Yesterday, the Japanese government announced that “Reiwa” would be the name of the new era starting on May 1 after a new emperor takes the throne. Hours after, long-running group/clown princes of J-pop Golden Bomber shared “Reiwa,” a new single celebrating the forthcoming generation. Think about whatever projects or chores you are slacking on, and now commence feeling worse knowing this quartet could rush this one out. Watch the video below.
Jokes aside, it’s pretty obvious Golden Bomber recorded the bulk of this before the final placard got unveiled yesterday, with just a few small scenes and, uh, the hook being finalized right after. Just look at the chorus — half the time they aren’t moving their mouths! Luckily for them, they didn’t go with a really long name. But this little trick worked perfectly, as the clip has already pulled in over a million views and crashed into the YouTube Japan trending list.

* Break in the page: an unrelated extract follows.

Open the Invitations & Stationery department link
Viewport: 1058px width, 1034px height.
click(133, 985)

This is pretty in line for what Golden Bomber is all about. If this is your first brush with the four-piece, they are an “air” band which means they pretend to play instruments while performing live. But dudes are clever and real showmen, putting on energetic concerts and releasing songs loaded up with goofs and commentary in equal measure. Their website looks like Wikipedia, for goodness sakes! So this semi-stunt makes sense coming from them.

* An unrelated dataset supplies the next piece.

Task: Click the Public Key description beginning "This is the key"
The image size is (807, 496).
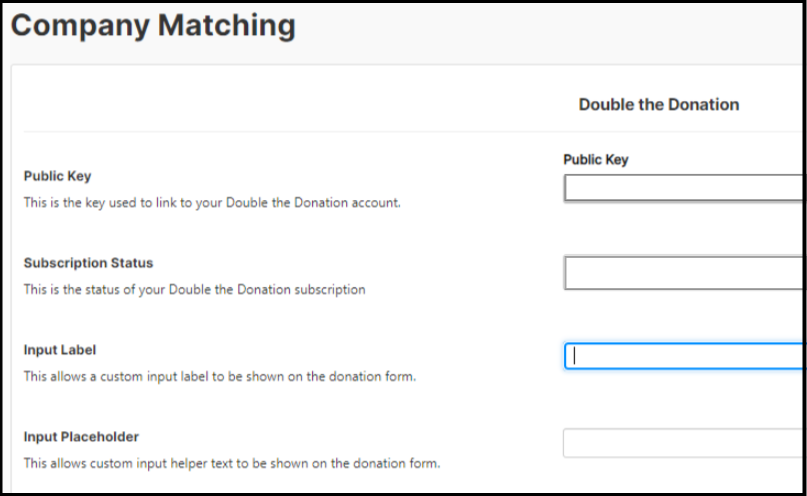Action: click(x=211, y=202)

But hop back a little and “Reiwa” reveals a few other interesting layers telling us where J-pop might be heading, at least for the immediate future. While the “Reiwa” part might have been added in at the last second, the rest of the song itself celebrates the ending of the preceding Heisei period, which is probably what the bulk of J-pop will sound like for the next month (if not longer). And part of that nod to yesteryear is adopting a Eurobeat sound, the sort of thing that would have torn up the club in 1992. Or, well, 2019 — this feels like a very post “U.S.A.” creation, down to Golden Bomber’s dance not being far off from what DA PUMP got up to on last year’s biggest hit. Maybe, in the end, this says more about the moment than where we were or where we are going.